• **YOUR OBJECTIVE**: Copy the text of all the records below word for word, and leave the pictures out of your copy.

• **INPUT**:
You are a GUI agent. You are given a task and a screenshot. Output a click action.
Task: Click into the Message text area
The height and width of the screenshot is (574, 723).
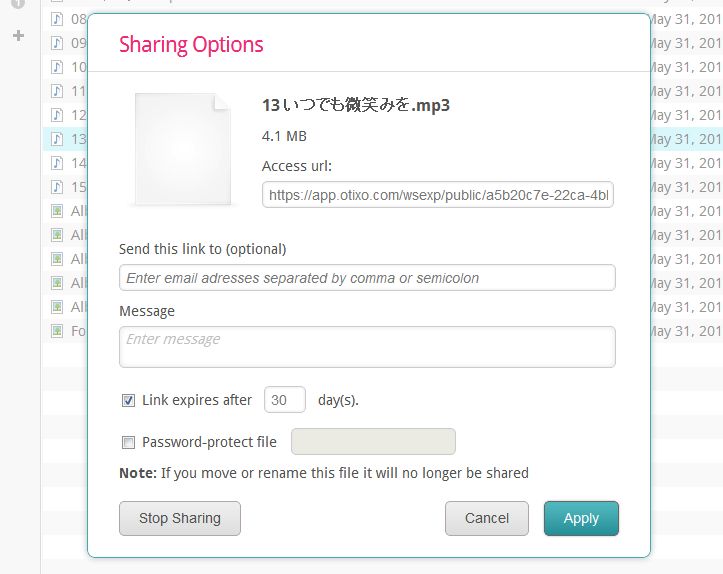click(367, 347)
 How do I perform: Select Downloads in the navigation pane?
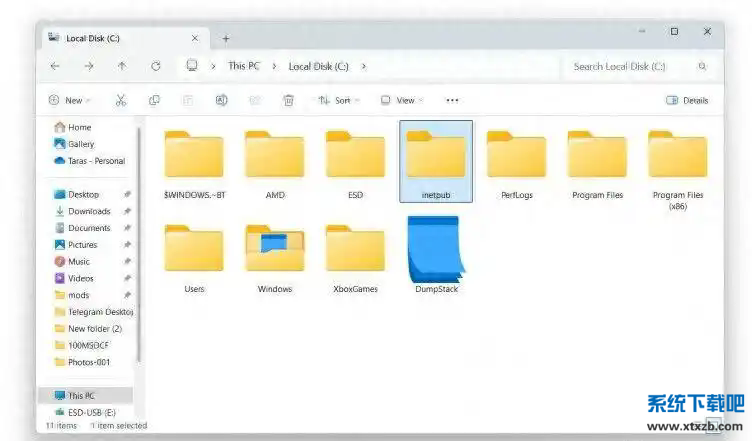click(x=89, y=211)
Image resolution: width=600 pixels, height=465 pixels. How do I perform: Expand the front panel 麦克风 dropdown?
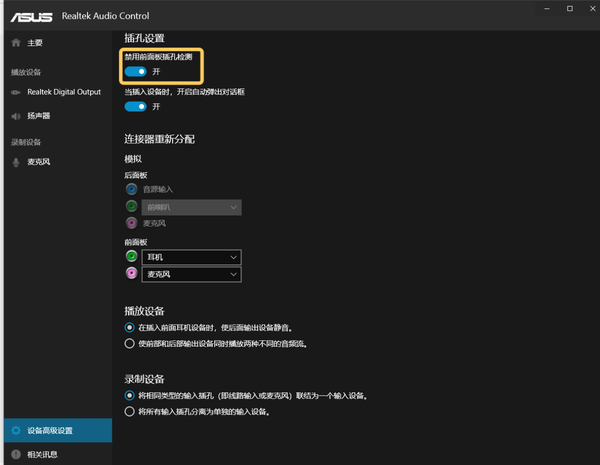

• **RESPONSE TO THE TASK**:
You are a GUI agent. You are given a task and a screenshot. Output a click action.
Task: Click into the Message text area
The height and width of the screenshot is (574, 723).
click(367, 347)
 How do I perform: Select Downloads in the navigation pane?
click(x=89, y=211)
Image resolution: width=600 pixels, height=465 pixels. How do I perform: Expand the front panel 麦克风 dropdown?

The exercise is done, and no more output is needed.